Practical Example: The Debate That Caught the Contract Error

Who: An applied-AI team building a contract-review assistant for a legal-tech company.

Situation: A single LLM pass extracted obligations and deadlines from uploaded contracts, and reviewers trusted it, until a missed indemnity clause in a signed deal triggered a costly dispute.

Problem: The single pass was confidently wrong on the hard clauses, exactly the ones where one chain of reasoning is brittle, and there was no second opinion to catch it.

Dilemma: Fine-tune a stronger single model, slow and expensive with no guarantee on the long tail, or spend more calls at inference by adding agents that disagree and a judge that resolves them.

Decision: They added a three-agent debate (extract, challenge, defend) with an independent judge, but only on clauses the first pass flagged as high-risk, so the extra compute landed where it mattered.

How: Each debater used a different prompt and temperature to keep the opinions independent; the judge was barred from the debate transcript's tone and grounded its ruling in quoted clause text, not in which side argued louder.

Result: Recall on high-risk clauses rose sharply at roughly three times the per-clause cost, applied to under a tenth of the clauses, so total spend grew modestly while the dangerous misses fell.
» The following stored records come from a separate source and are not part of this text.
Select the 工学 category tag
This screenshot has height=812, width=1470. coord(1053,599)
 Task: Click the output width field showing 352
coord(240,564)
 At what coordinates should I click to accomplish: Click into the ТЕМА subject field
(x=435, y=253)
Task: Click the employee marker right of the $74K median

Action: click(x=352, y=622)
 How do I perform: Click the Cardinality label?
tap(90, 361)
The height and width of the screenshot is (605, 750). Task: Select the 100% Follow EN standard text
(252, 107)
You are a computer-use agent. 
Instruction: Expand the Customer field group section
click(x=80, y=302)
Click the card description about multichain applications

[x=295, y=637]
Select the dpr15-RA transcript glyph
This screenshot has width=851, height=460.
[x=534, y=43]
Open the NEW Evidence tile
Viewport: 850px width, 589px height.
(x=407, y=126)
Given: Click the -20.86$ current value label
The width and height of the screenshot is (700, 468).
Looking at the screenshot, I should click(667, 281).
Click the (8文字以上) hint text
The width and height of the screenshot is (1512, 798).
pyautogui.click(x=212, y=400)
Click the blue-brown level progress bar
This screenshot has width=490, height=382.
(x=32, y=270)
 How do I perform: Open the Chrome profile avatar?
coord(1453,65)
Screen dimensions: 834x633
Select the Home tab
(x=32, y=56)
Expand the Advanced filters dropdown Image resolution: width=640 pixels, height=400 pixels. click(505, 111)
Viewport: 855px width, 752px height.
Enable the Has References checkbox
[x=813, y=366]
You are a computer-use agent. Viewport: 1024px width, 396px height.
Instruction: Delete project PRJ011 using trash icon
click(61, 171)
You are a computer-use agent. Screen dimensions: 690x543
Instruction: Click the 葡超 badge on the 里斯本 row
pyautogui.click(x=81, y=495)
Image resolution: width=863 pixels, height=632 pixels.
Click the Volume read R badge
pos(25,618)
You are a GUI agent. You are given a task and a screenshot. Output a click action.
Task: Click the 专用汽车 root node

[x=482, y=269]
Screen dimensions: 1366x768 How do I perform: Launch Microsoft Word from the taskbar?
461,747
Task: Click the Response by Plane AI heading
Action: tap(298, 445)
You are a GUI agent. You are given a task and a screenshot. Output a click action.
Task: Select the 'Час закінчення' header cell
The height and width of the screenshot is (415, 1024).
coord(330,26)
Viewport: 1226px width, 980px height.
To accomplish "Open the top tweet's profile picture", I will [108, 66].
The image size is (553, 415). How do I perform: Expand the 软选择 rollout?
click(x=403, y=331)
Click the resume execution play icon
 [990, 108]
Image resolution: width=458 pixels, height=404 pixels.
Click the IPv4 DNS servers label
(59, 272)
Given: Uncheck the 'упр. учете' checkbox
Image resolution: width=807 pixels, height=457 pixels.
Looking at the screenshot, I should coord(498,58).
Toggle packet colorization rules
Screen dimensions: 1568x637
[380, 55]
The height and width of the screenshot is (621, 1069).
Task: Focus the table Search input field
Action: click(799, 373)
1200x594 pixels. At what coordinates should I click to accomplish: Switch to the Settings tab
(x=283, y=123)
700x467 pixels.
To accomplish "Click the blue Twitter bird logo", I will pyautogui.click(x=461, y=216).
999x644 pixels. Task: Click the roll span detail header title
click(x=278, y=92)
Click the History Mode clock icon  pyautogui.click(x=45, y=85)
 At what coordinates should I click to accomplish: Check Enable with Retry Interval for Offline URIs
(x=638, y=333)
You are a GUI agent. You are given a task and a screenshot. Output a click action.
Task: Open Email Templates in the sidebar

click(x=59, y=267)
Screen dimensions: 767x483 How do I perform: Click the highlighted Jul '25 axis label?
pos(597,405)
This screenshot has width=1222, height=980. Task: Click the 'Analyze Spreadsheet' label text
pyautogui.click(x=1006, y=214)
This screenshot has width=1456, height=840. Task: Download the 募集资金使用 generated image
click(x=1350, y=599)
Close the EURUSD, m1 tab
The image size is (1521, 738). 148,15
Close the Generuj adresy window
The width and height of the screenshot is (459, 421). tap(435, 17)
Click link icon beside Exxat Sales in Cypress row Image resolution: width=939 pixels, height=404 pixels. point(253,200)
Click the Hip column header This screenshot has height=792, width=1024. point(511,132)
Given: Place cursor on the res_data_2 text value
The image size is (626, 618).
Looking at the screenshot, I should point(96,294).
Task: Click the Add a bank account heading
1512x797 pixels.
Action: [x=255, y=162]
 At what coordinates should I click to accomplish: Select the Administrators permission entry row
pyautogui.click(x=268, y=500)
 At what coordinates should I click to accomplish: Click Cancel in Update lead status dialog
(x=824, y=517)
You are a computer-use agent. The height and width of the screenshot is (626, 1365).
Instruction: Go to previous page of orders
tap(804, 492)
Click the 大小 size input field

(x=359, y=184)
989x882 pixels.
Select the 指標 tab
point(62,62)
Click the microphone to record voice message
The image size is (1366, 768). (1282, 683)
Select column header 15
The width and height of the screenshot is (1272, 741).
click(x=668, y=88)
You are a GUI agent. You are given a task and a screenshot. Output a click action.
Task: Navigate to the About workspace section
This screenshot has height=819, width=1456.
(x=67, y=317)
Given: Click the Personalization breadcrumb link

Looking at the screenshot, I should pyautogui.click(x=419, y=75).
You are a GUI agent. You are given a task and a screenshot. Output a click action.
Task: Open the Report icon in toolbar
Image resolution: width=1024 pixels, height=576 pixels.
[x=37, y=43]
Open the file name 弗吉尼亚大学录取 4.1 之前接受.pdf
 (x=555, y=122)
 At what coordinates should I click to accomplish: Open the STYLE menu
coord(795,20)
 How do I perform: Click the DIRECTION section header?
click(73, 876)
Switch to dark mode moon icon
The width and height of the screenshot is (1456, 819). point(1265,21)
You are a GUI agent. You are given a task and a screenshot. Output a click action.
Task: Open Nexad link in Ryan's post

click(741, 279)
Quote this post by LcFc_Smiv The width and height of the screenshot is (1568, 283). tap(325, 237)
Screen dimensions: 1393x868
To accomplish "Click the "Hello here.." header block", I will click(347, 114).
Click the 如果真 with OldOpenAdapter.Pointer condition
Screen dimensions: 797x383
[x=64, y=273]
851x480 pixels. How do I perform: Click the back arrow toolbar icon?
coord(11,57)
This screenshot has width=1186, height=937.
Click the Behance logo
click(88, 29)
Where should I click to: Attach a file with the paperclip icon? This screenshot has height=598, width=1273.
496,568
An early version that reused one prompt across all three debaters had herded onto the same misreads and was scrapped.

Lesson: Spend the extra calls where errors are costly, enforce real diversity among the debaters, and keep the judge independent; a debate of clones is just one agent paying triple.

Fun Note: Three Agents in a Trench Coat

A debate in which every agent shares the same prompt, model, and temperature is three agents in a trench coat pretending to be a committee. They will nod along to one another, reach unanimous consensus in record time, and be exactly as wrong as a single agent would have been, only now with a quorum to blame. If your committee never argues, you do not have a committee; you have one opinion with extra latency.

Exercise 32.5.1: When Does the Critic Help? Conceptual

The generate-then-critique strategy in Code 32.5.2 used a critic with accuracy $P_{\text{critic}} = 0.70$ at judging whether a draft is wrong. Reason about two limits. First, what happens to the strategy's accuracy if the critic is at chance ($P_{\text{critic}} = 0.5$), and why? Second, suppose the critic is worse than chance because it shares and amplifies the generator's bias; argue qualitatively why adding such a critic could drag accuracy below a single agent. Connect your answer to the Key Insight that the gain scales with the critic's independence, not its mere presence.

Exercise 32.5.2: The Condorcet Curve and the Cost of Voters Coding

Using the binomial formula for $P_{\text{maj}}(k)$ with $p = 0.62$, compute and plot the majority accuracy for odd $k$ from $1$ to $31$. Mark the point where adding two more voters raises accuracy by less than one percentage point. Then overlay a cost line that grows linearly in $k$ (one call per voter) and identify the $k$ beyond which the marginal accuracy per extra call is no longer worth it. Explain how your chosen operating point would shift if each agent were stronger ($p = 0.75$) or weaker ($p = 0.55$), and what happens to the curve as $p \to 0.5$.

Exercise 32.5.3: Measuring the Herding Penalty Analysis

Modify herding_vote in Code 32.5.2 to sweep copy_prob from $0.0$ (fully independent) to $1.0$ (everyone copies the leader) and record the resulting accuracy at each setting. Plot accuracy against copy_prob and explain the shape: where does the diverse-vote gain survive, and at what copy probability does the committee's accuracy collapse to roughly the single-agent value? Define an "effective number of independent voters" $k_{\text{eff}}$ implied by the measured accuracy via the Condorcet formula, and describe how $k_{\text{eff}}$ falls as correlation rises. Relate this to the information-cascade analysis of Section 31.9.